◆ What the task requires ◆
Every entry needs to be given again exactly as it reads.
____
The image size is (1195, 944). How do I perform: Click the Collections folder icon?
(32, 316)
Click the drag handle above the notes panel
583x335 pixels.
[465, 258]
____
◆ Response to the task ◆
The image size is (1195, 944). How do I perform: Click the Collections folder icon?
(32, 316)
Click the drag handle above the notes panel
583x335 pixels.
[465, 258]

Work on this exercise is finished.